Angelo Vistoli -  p-subgroups of relative Brauer groups for transcendental extensions

I am going to report on joint work with Giulio Bresciani and Zinovy Reichstein. If k is  a field and M is a locally factorial variety over k with field of rational functions k(M), I will discuss the kernel K(M) of the pullback map on Brauer groups Br(k) \to Br(k(M)). It is known that K(M) is a torsion group with bounded exponent; however, it may be infinite. We prove a general bound on finite p-subgroups of K(M), which implies, in particular, that if M contains a subscheme X \subseteq M, which is proper over k, and such that \chi(X, O_X) = \pm 1, then K(M) is finite. This has applications to p-subgroups of groups of birational transformations of rationally connected varieties, which I will mention if I have any time left (this is unlikely to happen).

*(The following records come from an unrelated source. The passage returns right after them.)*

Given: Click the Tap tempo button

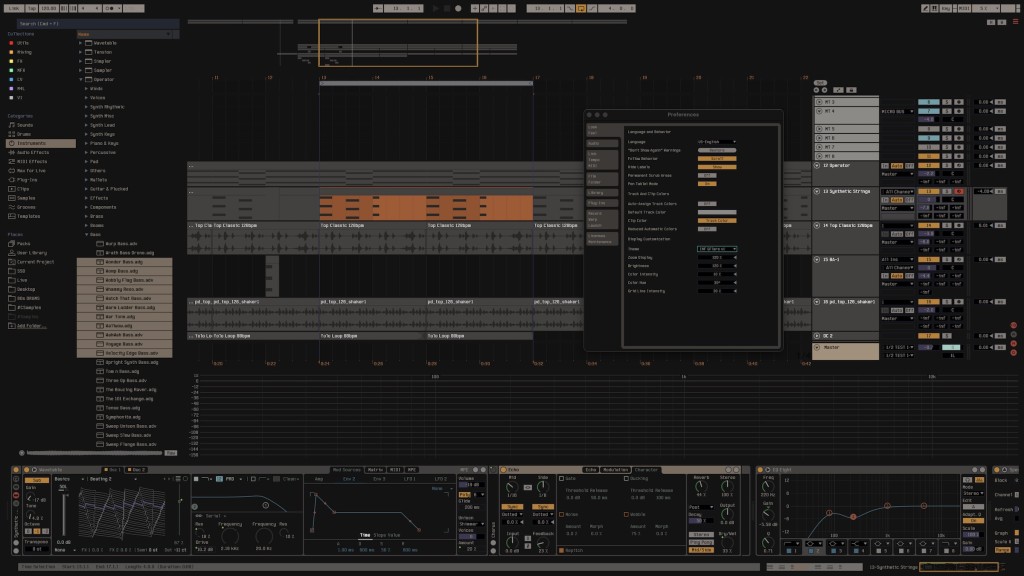Looking at the screenshot, I should pyautogui.click(x=33, y=8).
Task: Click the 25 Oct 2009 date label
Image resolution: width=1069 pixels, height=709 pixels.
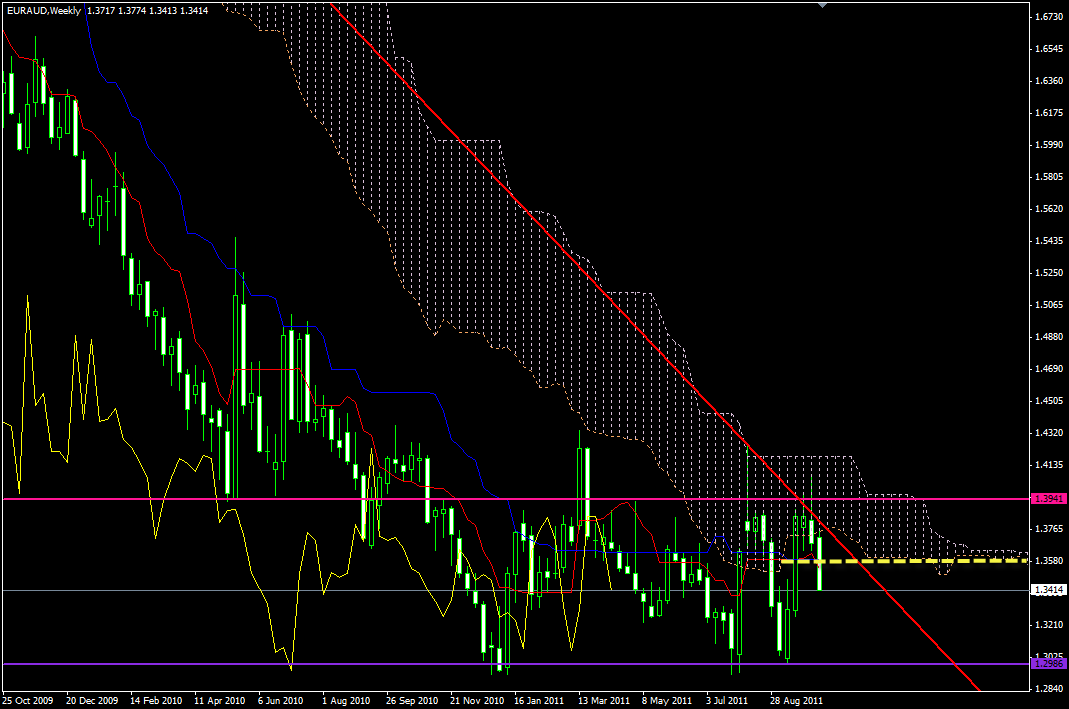Action: coord(28,700)
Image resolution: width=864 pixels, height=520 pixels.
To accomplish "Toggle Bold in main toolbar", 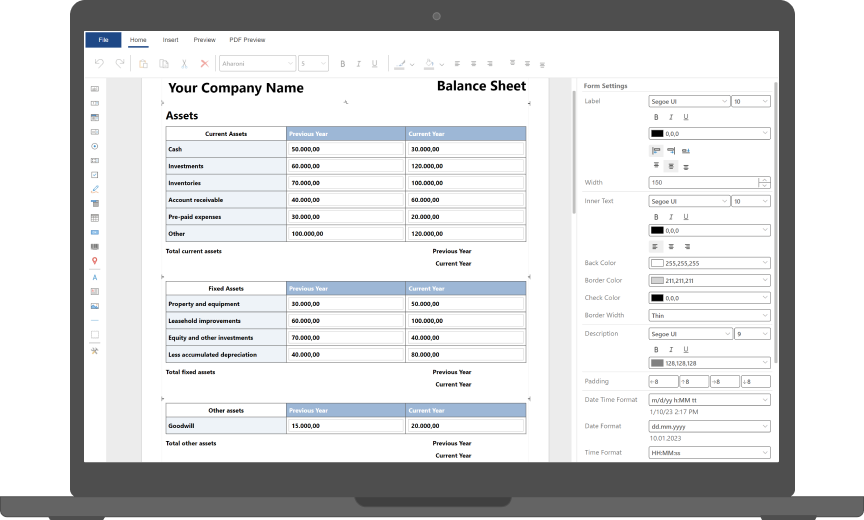I will [342, 64].
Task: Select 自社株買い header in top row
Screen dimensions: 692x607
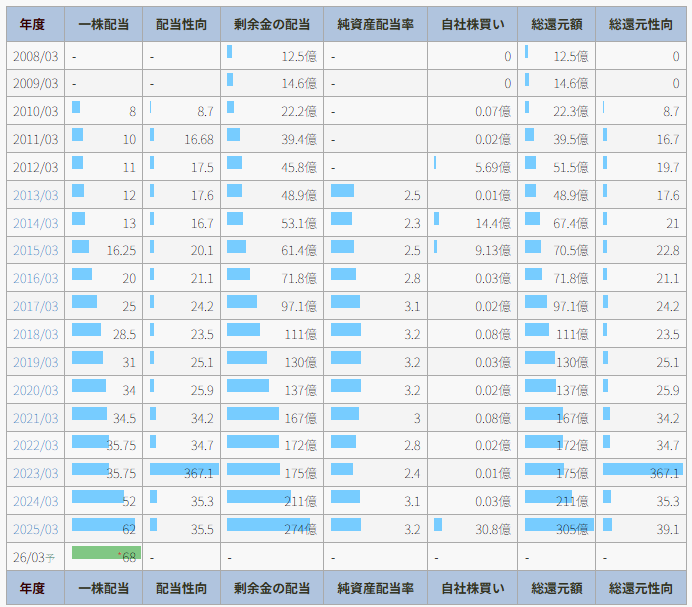Action: pyautogui.click(x=472, y=24)
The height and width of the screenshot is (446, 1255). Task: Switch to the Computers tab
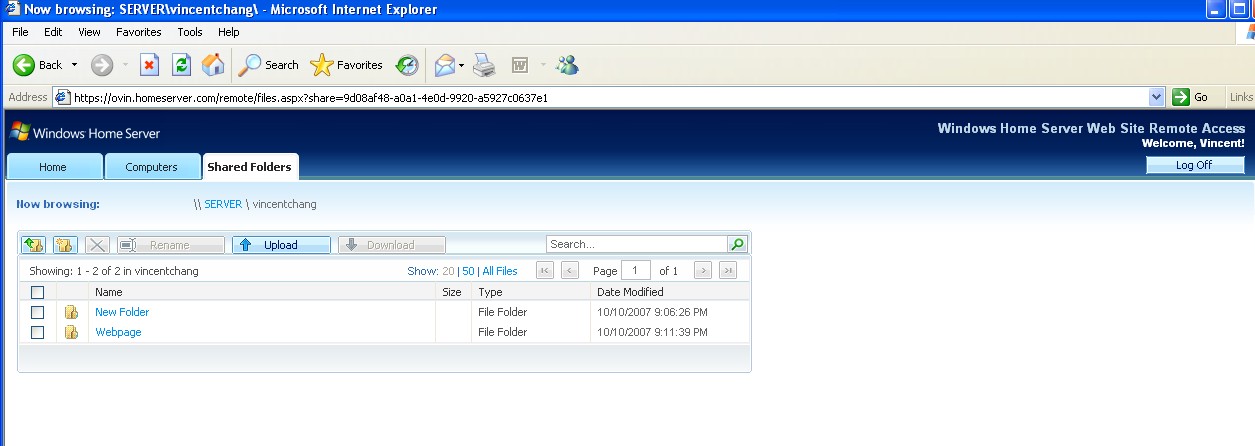151,167
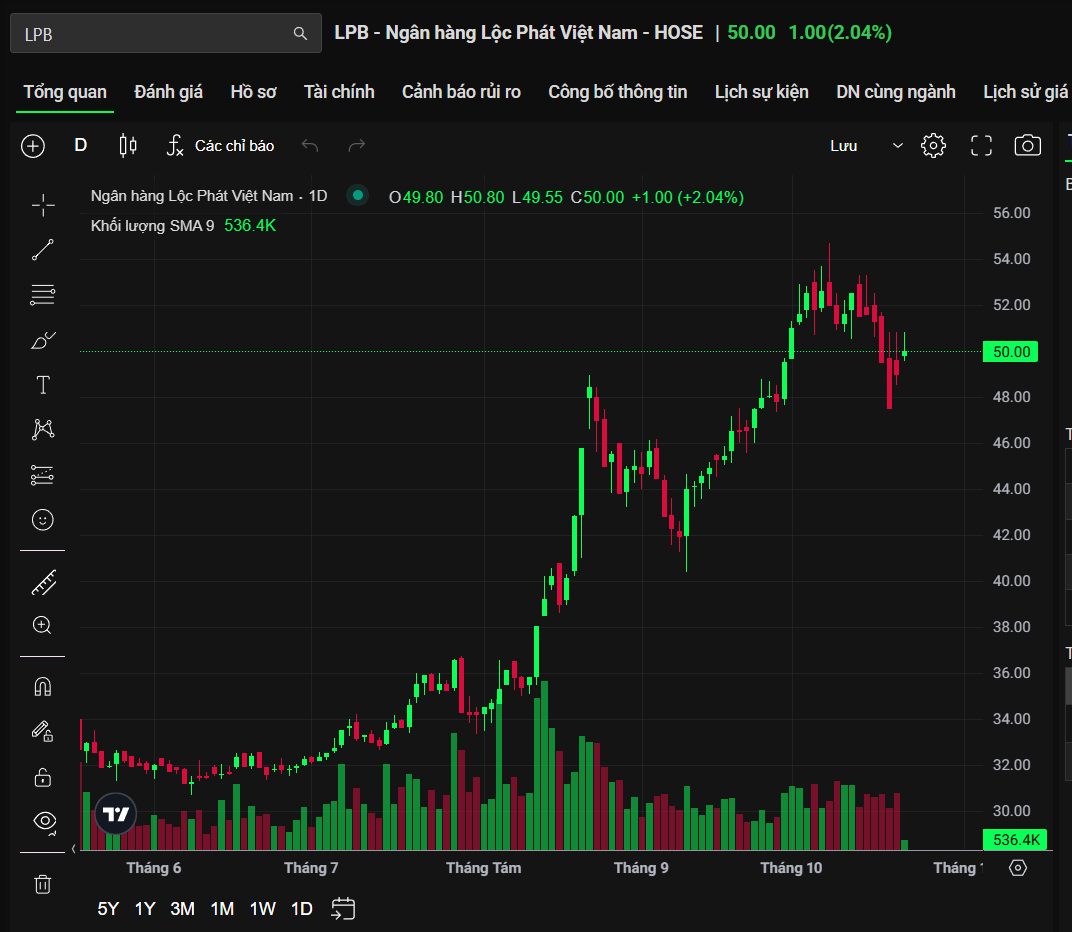Click the 50.00 price label on axis

click(x=1011, y=352)
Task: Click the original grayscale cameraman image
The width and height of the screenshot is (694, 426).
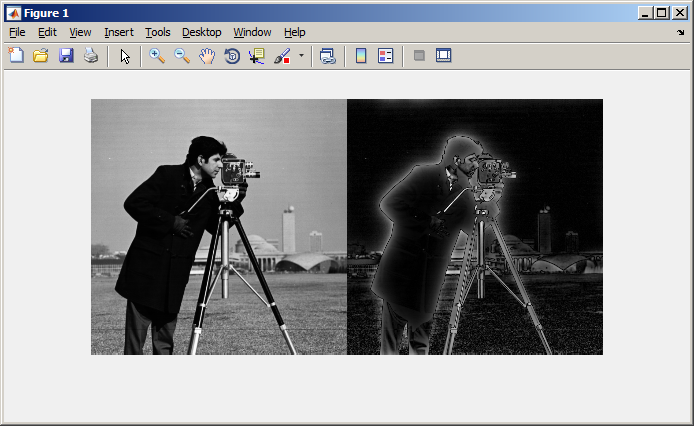Action: tap(219, 227)
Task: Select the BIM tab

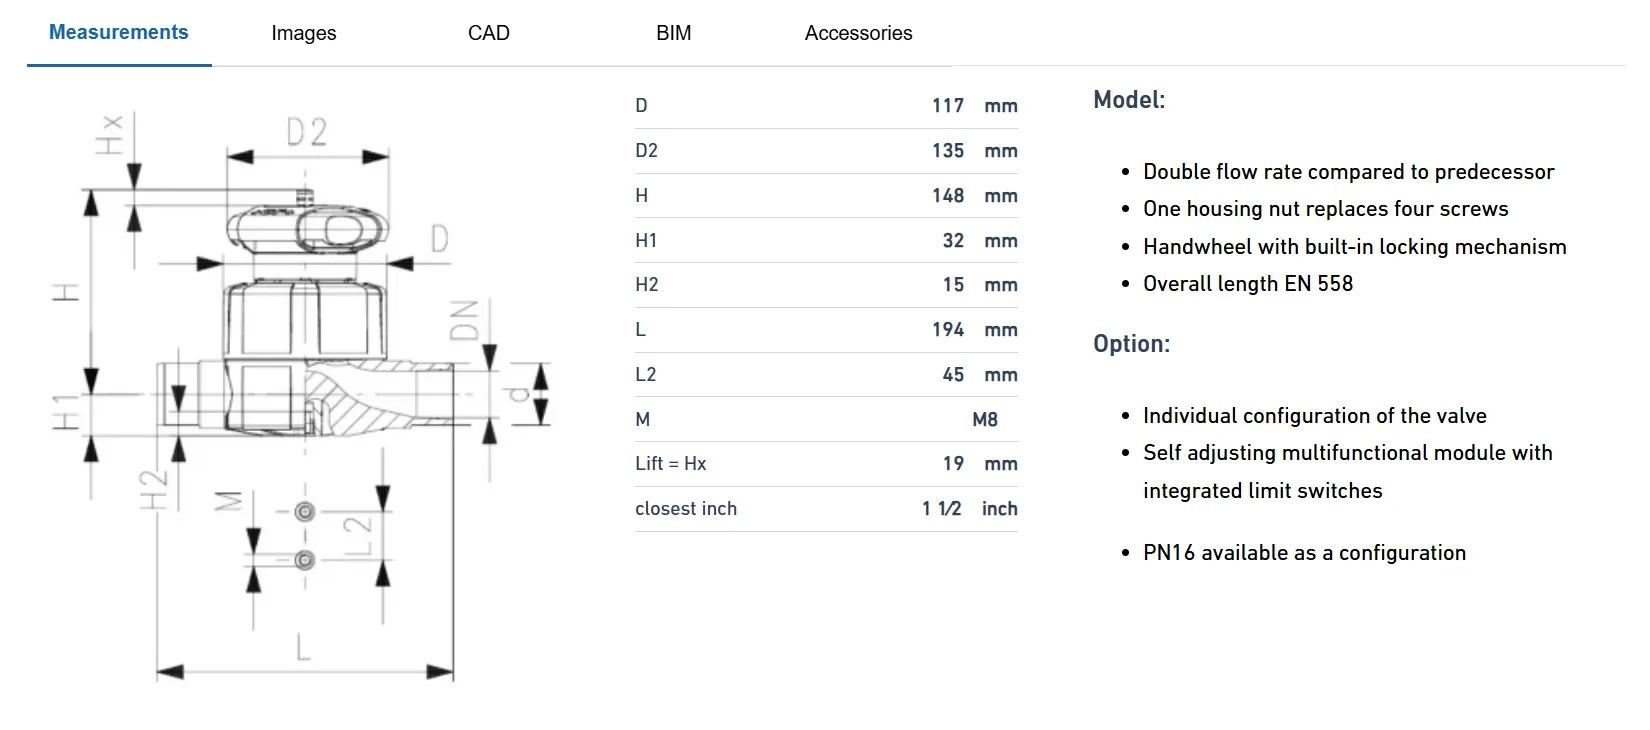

Cinzia Casagrande - Classifying Fano 4-folds with large Picard number

We will present some classification results for (smooth, complex) Fano 4-folds X with Picard number rho(X)>6. First of all, if rho(X)>9, then X is a product of del Pezzo surfaces; this is sharp, since we know one family of Fano 4-folds with rho(X)=9 that is not a product of surfaces. In the range rho(X)=7,8,9, we will explain some partial classification results, based on a detailed and explicit study of the geometry of X using birational geometry in the framework of the MMP. In particular, if rho(X)>6 and X has no small contractions, then either X is a product of surfaces, or rho(X)=7,8,9 and X is a blow-up of a cubic 4-fold along rho(X)-1 planes that intersect pairwise at a point.

Michael McQuillan - TBA

Short talks

Zhaoyang Liu - Morphisms between Grassmannians 

Tianzhi Yang - Field of moduli and arithmetic of quotient singularities

Federico Tufo - Homogeneous varieties approach to quiver zero loci Fano fourfolds

Thamarai Valli Venkatachalam - Classification of Q-Fano 3-folds

Friday

Lucia Caporaso - TBA 

Dan Abramovich - Resolution of singularities on foliated orbifolds

We resolve singularities of a subvariety X of a smooth variety Y endowed with a foliation F, through weighted blowups aligned with F. Stacks and logarithmic structures will feature prominently, yet explicitly and concretely, with examples, as befits the event. This is work with A. Belotto da Silva, M. Temkin and J. Włodarczyk. 

Paola Frediani - Asymptotic directions in the moduli space of curves. 

I will report on a joint work with E. Colombo and G.P. Pirola, where we study asymptotic directions in the tangent bundle of the moduli space of curves of genus g, namely those tangent directions that are annihilated by the second fundamental form of the Torelli map. I will show that there exist examples of asymptotic directions for any g >3. I will present one main result saying that if the rank of a tangent direction at [C] (with respect to the infinitesimal deformation map) is less than the Clifford index of the curve C, then the tangent direction is not asymptotic. Finally I will determine all asymptotic directions of rank 1 and give an almost complete description of asymptotic directions of rank 2.